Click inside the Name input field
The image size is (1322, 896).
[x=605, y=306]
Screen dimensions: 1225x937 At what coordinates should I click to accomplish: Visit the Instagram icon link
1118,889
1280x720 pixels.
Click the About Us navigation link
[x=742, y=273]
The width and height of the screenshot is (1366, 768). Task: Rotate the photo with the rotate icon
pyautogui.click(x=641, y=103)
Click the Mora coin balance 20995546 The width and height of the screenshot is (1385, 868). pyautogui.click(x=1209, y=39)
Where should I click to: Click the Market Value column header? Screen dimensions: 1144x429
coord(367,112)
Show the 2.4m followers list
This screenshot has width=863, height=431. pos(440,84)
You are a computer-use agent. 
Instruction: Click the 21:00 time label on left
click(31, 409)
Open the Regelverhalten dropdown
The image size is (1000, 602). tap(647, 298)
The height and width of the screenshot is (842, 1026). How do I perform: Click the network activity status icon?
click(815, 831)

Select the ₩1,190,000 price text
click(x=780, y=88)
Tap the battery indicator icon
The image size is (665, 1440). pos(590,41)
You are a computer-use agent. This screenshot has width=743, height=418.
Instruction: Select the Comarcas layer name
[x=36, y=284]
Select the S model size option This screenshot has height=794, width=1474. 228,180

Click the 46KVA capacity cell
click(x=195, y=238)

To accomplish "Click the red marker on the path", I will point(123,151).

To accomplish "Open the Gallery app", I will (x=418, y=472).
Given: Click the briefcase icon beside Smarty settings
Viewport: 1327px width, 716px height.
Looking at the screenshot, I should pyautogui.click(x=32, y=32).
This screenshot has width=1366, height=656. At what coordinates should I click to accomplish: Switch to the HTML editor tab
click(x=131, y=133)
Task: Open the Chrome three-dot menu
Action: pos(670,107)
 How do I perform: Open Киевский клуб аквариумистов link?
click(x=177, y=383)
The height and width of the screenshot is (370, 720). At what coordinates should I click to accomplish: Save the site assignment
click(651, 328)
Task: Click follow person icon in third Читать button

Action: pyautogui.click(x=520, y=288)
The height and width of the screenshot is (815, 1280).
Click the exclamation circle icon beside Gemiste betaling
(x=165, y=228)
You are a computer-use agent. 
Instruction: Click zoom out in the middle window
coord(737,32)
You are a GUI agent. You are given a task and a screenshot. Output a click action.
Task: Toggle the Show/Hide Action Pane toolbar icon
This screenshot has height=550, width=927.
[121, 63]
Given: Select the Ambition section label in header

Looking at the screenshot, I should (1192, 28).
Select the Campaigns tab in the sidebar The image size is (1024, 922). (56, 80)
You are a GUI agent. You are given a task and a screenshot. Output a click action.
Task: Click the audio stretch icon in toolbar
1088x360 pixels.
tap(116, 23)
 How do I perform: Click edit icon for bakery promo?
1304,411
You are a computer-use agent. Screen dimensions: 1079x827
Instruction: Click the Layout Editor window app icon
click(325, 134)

**********

Lines from the beginning of the data above through the line containing "Given: Click the" are to be returned exactly, and no others.

Click inside the Name input field
The image size is (1322, 896).
[x=605, y=306]
Screen dimensions: 1225x937 At what coordinates should I click to accomplish: Visit the Instagram icon link
1118,889
1280x720 pixels.
Click the About Us navigation link
[x=742, y=273]
The width and height of the screenshot is (1366, 768). Task: Rotate the photo with the rotate icon
pyautogui.click(x=641, y=103)
Click the Mora coin balance 20995546 The width and height of the screenshot is (1385, 868). pyautogui.click(x=1209, y=39)
Where should I click to: Click the Market Value column header? Screen dimensions: 1144x429
coord(367,112)
Show the 2.4m followers list
This screenshot has width=863, height=431. pos(440,84)
You are a computer-use agent. 
Instruction: Click the 21:00 time label on left
click(31, 409)
Open the Regelverhalten dropdown
The image size is (1000, 602). tap(647, 298)
The height and width of the screenshot is (842, 1026). How do I perform: Click the network activity status icon?
click(815, 831)

Select the ₩1,190,000 price text
click(x=780, y=88)
Tap the battery indicator icon
The image size is (665, 1440). pos(590,41)
You are a computer-use agent. This screenshot has width=743, height=418.
Instruction: Select the Comarcas layer name
[x=36, y=284]
Select the S model size option This screenshot has height=794, width=1474. 228,180

Click the 46KVA capacity cell
click(x=195, y=238)

To accomplish "Click the red marker on the path", I will point(123,151).

To accomplish "Open the Gallery app", I will (x=418, y=472).
Given: Click the briefcase icon beside Smarty settings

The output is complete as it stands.